Pull out the lines of the records starting at the line that contains "Select empty Bust cell directly below 21" and ending at the line that contains "pos(397,631)", both ends included, and repeat them word for word. Leave the pictures out of your answer.

#### Given entries
<<<<

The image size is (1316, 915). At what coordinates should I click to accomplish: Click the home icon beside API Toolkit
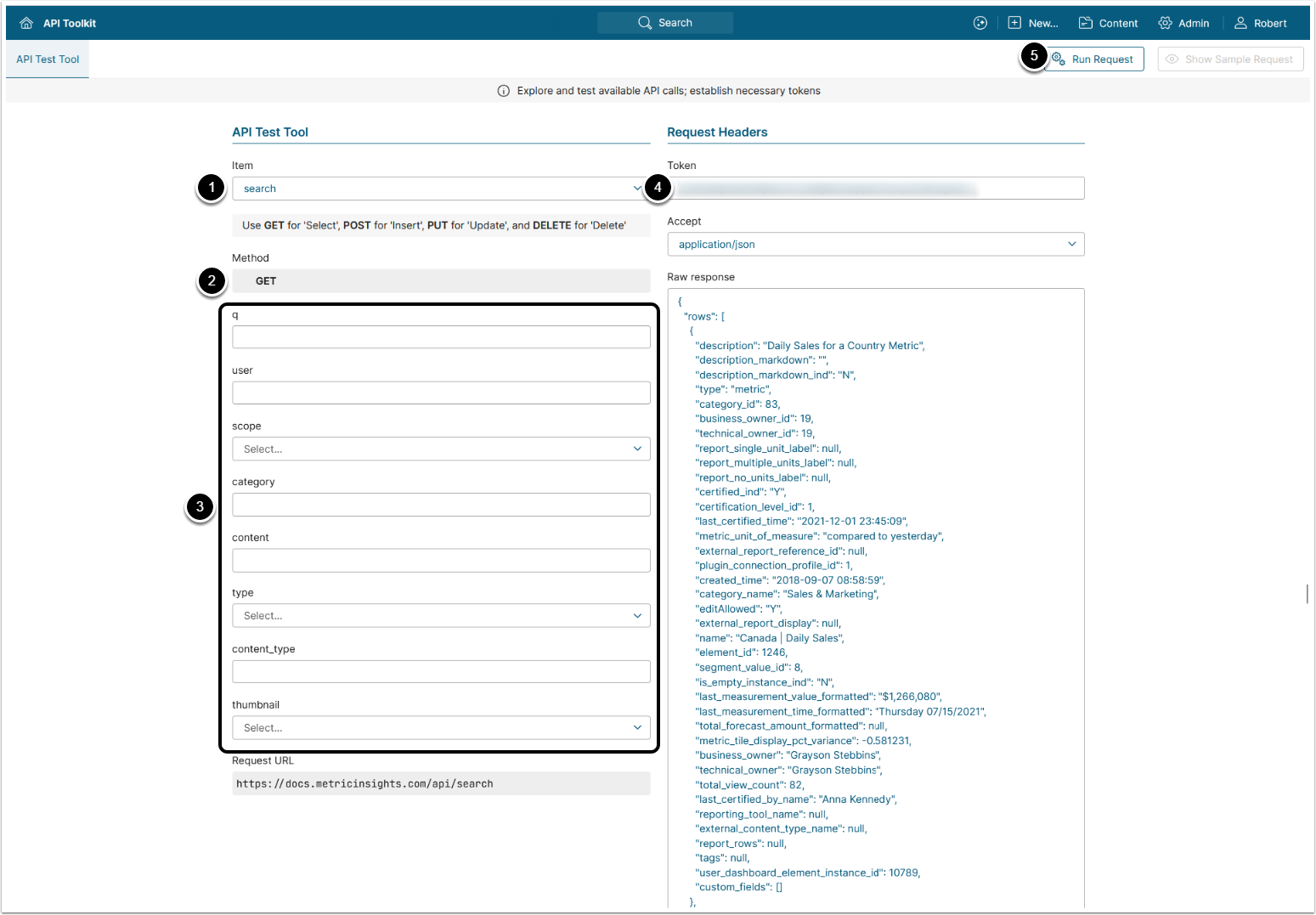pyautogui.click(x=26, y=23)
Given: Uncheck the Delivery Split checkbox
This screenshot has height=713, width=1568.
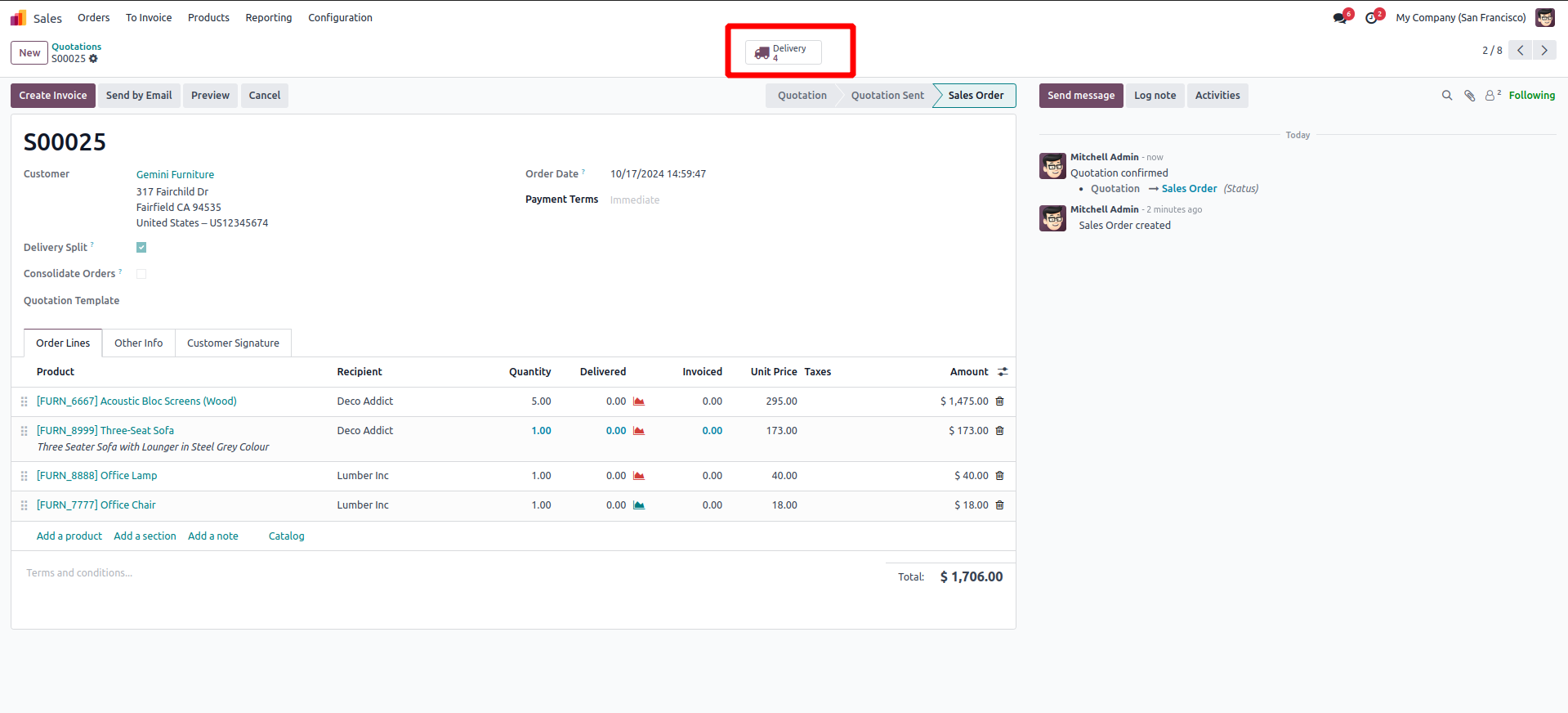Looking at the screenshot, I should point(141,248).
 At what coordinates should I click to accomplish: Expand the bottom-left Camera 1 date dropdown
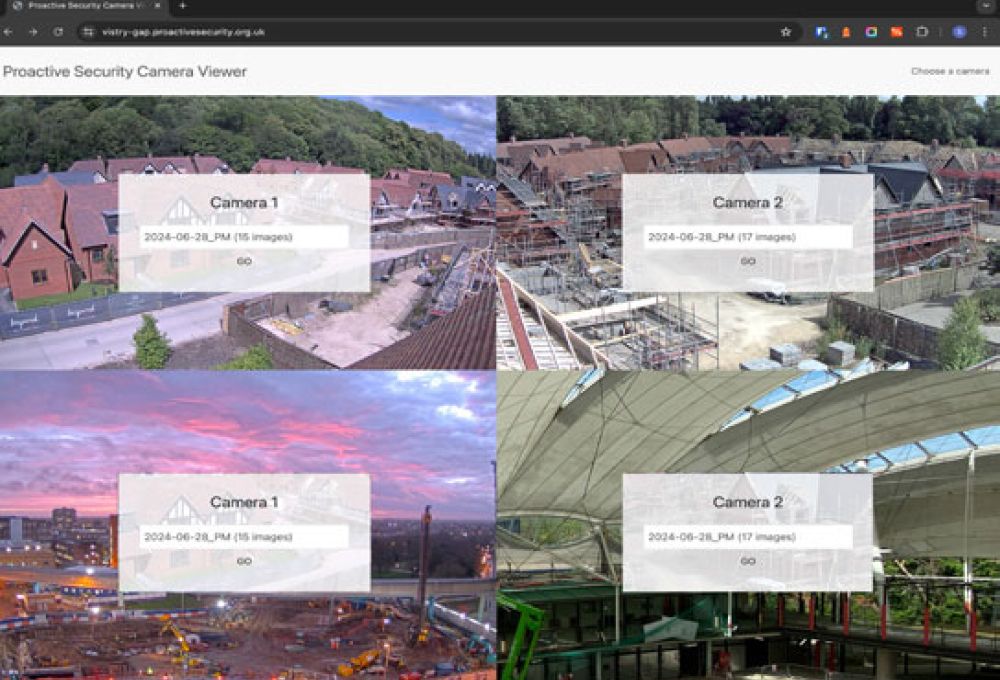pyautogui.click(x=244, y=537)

>>>>
<<<<

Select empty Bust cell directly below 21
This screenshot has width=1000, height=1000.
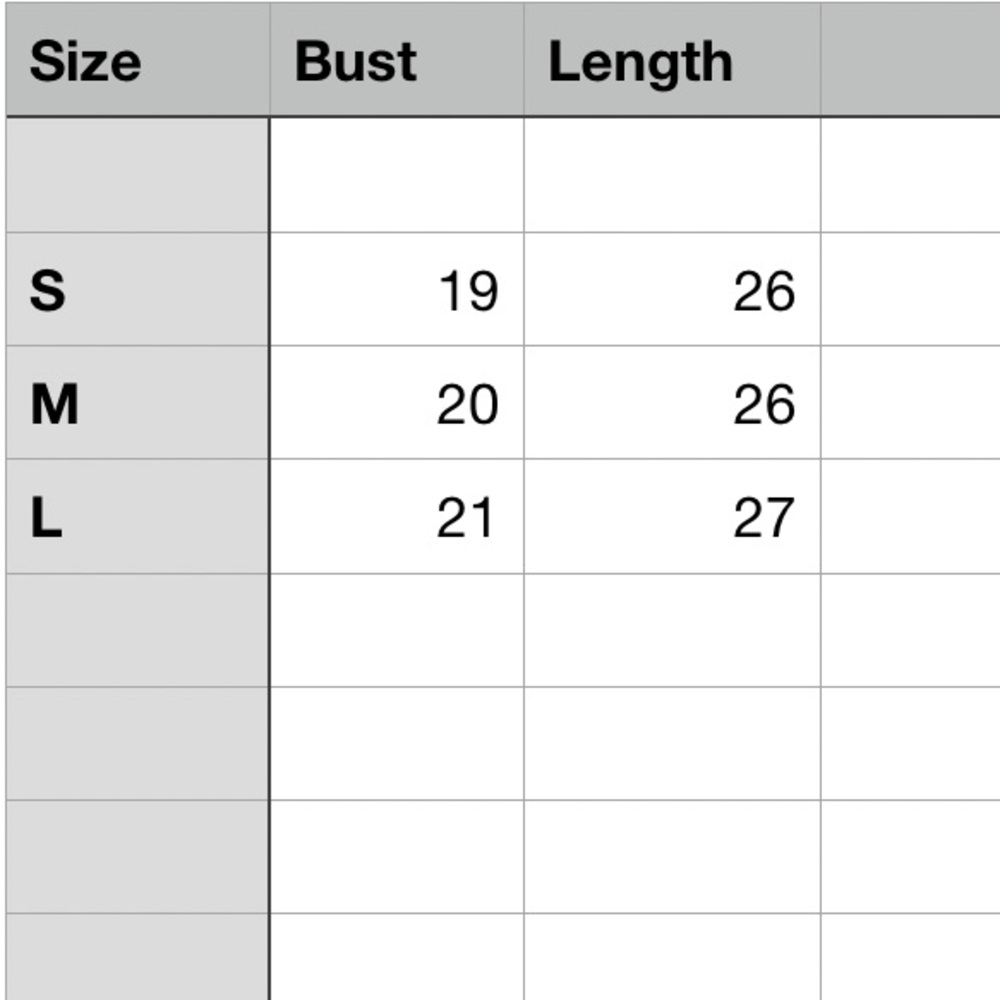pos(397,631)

>>>>
<<<<

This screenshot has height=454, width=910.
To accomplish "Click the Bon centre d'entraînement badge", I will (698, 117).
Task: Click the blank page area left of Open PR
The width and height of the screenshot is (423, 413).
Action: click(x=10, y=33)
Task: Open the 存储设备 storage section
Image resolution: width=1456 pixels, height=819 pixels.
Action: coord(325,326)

>>>>

#### Task solution
Select empty Bust cell directly below 21
This screenshot has width=1000, height=1000.
pos(397,631)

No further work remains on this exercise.